[[ Selected passage, beginning ]]
Everyone has a mother, and that’s the unifying element of her story, says Nguyen, adding that she takes great comfort in realizing that it’s more common than not to have a complicated relationship with the concept of motherhood. We all have mothers in our lives, whether biological or symbolic, and the idea of ”mom” is so infused with expectations and cultural norms of what that person should be. Part of coming to terms with the idea of motherhood, for Nguyen, was accepting that what she wanted from her biological mother would remain elusive.
“I had to accept that I would never get answers to questions,” she says. “I could ask my mom over and over about the day I was born, and what the delivery was like, and she’ll never give me an answer.”
Far from a heartwarming self-help guide that finally solves the philosophical puzzles of what it is to be a wife, a daughter, and a mother, Nguyen’s book offers us possibilities. The one constant she will admit is shame. She hasn’t shaken herself off of it when writing her memoirs, because it’s just not that easy.
[[ Selected passage, end ]]
[[ Extracted material, beginning ]]
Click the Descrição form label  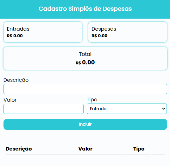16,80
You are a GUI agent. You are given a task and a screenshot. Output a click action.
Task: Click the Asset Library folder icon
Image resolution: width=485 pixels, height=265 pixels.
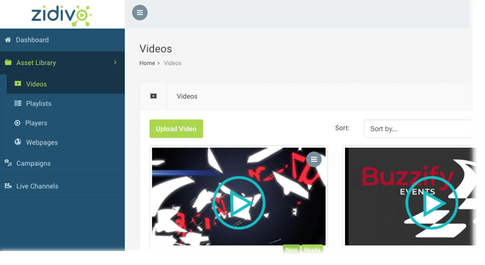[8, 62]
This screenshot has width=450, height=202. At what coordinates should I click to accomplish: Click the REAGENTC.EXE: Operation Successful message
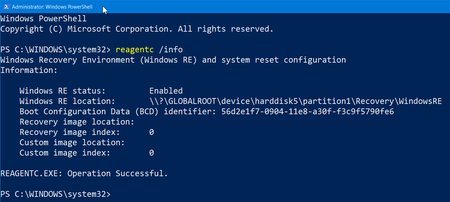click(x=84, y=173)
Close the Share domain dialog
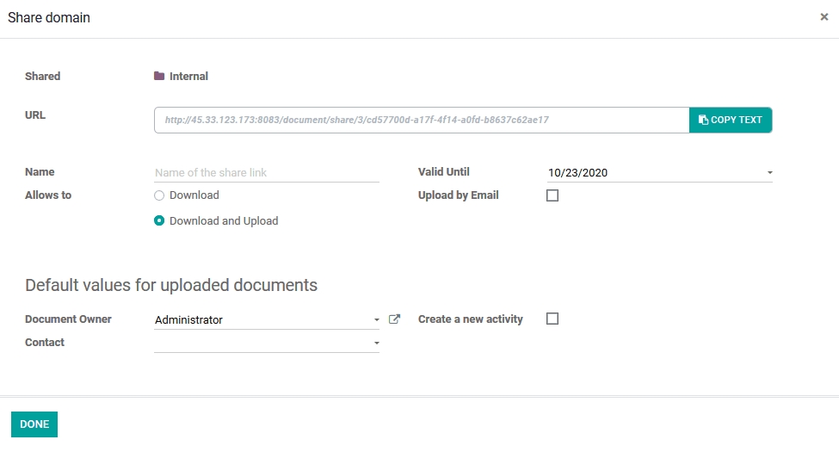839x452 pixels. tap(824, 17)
[[ Extracted material, end ]]
Requirement A:
According to the passage on Nguyen's memoir, what is the one constant Nguyen will admit?
Requirement B:
List the roles that the passage on Nguyen's memoir says her book does not claim to finally solve the philosophical puzzles of.
Requirement C:
Please carry on the passage on Nguyen's memoir from its last sentence.

Exercise result A:
Shame.

Exercise result B:
A wife, a daughter, and a mother.

Exercise result C:
“There are so many ways to do everything wrong, which I experienced as a mother and as a child,” she says. “I grew up constantly feeling like I was going to get in trouble. I still feel like I’m going to get in trouble, and I’m not sure how or why. I feel it all the time, and I think that’s related to shame: Am I good enough as a mother? As a daughter? I am certainly not.”
Nguyen recognizes that she needs to be kind to herself, give herself grace and forgiveness, but she also recognizes that Generation X is not a generation of self-kindness, but rather a generation of self-loathing, and it’s hard to unlearn – even in the face of the positive attention she’s received following the debut of ‘Owner of a Lonely Heart’.
“The book has been included in many lists and reviews, which has been great,” she concludes. “I’ve spent so much time on it, and people reading it are baffling to me. I feel really touched by it.”